Buhari appealed to the people to pay more attention to farming, especially rice cultivation, saying that rice importation had dropped by 90 per cent since some states embarked on massive production of the commodity.
Speaking earlier, Governor Samuel Ortom appealed to the President to upgrade the ongoing military exercise in the state tagged: “Ayem Akpatema”, to a wider operation to effectively curb herdsmen attacks.
“If the exercise is upgraded to a wider operation, it will assist greatly in ending the incessant attacks and senseless killings by herdsmen.”
He urged Benue people to learn to live in peace with other people.

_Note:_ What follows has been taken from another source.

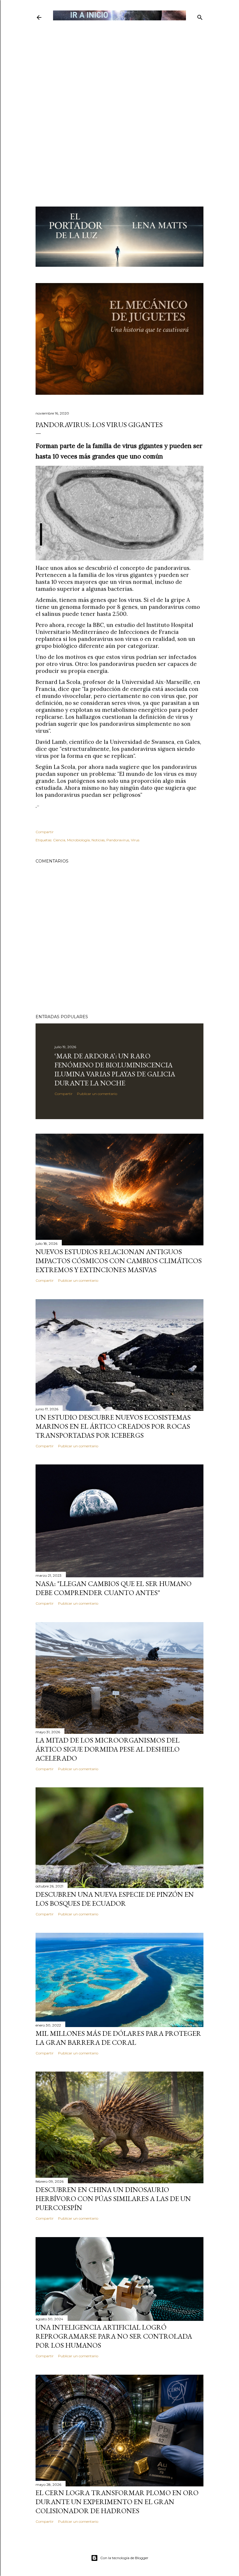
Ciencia (59, 840)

Ortom said that many states were currently involved in massive cultivation of rice, and urged his people to join the trend.
The governor reiterated his call for the arrest of the leadership of Miyetti Allah Kautal Hore, alleging that the body was responsible for the killings in Benue.
Ortom maintained that ranching was the best option for cattle breeding in Nigeria, and advised herdsmen to embrace it so as to minimise the clashes caused by open grazing.
He also called on the federal government to take over the management of the Benue University Teaching Hospital, College of Education, Katsina-Ala and Benue Polytechnic, Ugbokolo.
Malam Shetima Mohammed, a representative of Miyetti Allah Cattle Breeders Association of Nigeria, Benue Chapter, however, denied responsibility for the Benue attacks.
Mohammed said: “Our association is a peace loving one and the exact opposite of what is being portrayed.”